[erlang-questions] Erlang shows its slow face!

Wed Nov 17 06:45:09 CET 2010

On 17/11/2010, at 4:34 AM, Edmond Begumisa wrote:

> On Wed, 17 Nov 2010 01:20:51 +1100, Kostis Sagonas <kostis@REDACTED> wrote:
> 
>> There are two basic issues here:
>> (1) The Erlang compiler doesn't really handle list comprehension as
>>    native loops; it compiles list comprehensions to recursive
>>    functions.  lists:seq(1, N) is not special syntax -- unlike Haskell --
>>    and almost surely builds an actual list.
>> Yes.  This is an issue.  Actually, it's more general: in my experience most Erlang programmers do not understand the difference between list comprehensions and lists:foreach/2. Many of them find list comprehension notation so nice that they often use it in places where building the list is not only is not their intention but is completely unnecessary.
>> The compiler is not sufficiently clever to perform deforestation and avoid construction of intermediate lists.
>> 
> 
> First I'm hearing of this. It really ought to be in one of those green boxes in the documentation.

Let's go around this one more time.

The current Erlang compiler turns

	[f(X) || X <- lists:seq(1, N)]

into
	<foo>(lists:seq(1, N), ...)
where
	<foo>
is a function generated by the compiler.

The compiler *could* make a special case of lists:seq/[2,3]
and generate

	<foo>(1, N, ...)

But it doesn't.  The actual definition of lists:seq/2 not
only *could* change, in the not too distant past it *has*
changed.  The compiler can't inline the definition and
use whether it is now, because it's a remote call (even
if -imported), so it might change at run time.

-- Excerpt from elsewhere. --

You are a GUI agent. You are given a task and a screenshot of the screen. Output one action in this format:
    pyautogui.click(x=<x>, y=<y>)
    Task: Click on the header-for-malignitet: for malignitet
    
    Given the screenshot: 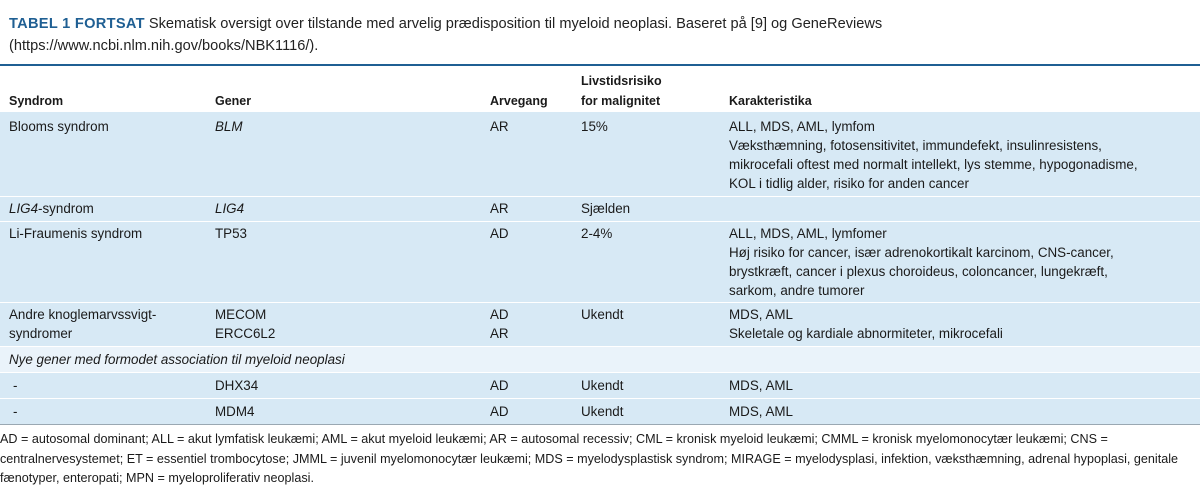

Haskell compilers and the Mercury compiler *do* perform
deforestation because they are given an unchanging program
to work with and can safely do cross-module inlining.
Erlang can't.

This would be a potentially serious problem if iterating
over integer ranges were something Erlang spent a lot of
time doing.

I just checked an Erlang/OTP release I keep handy for such
things.  
    ~ 1,500,000 raw lines
    ~   950,000 SLOW
             34 list:seq iterations
	     18 in two EUNIT tests
	      3 in other test cases (at least)
	     13 list:seq not in an ?_assert
    ~      3200 Pat <- Exp

The unit tests don't matter for performance.  We're left
with about one SLOC in every 72,000 being an iteration of
this kind, or about <- in every 250 being an integer
iteration.

The Erlang/OTP team probably feel they have other maddened
grizzly bears to stun before they bother with something that
seems to turn up mainly in toy benchmarks, and who could blame them?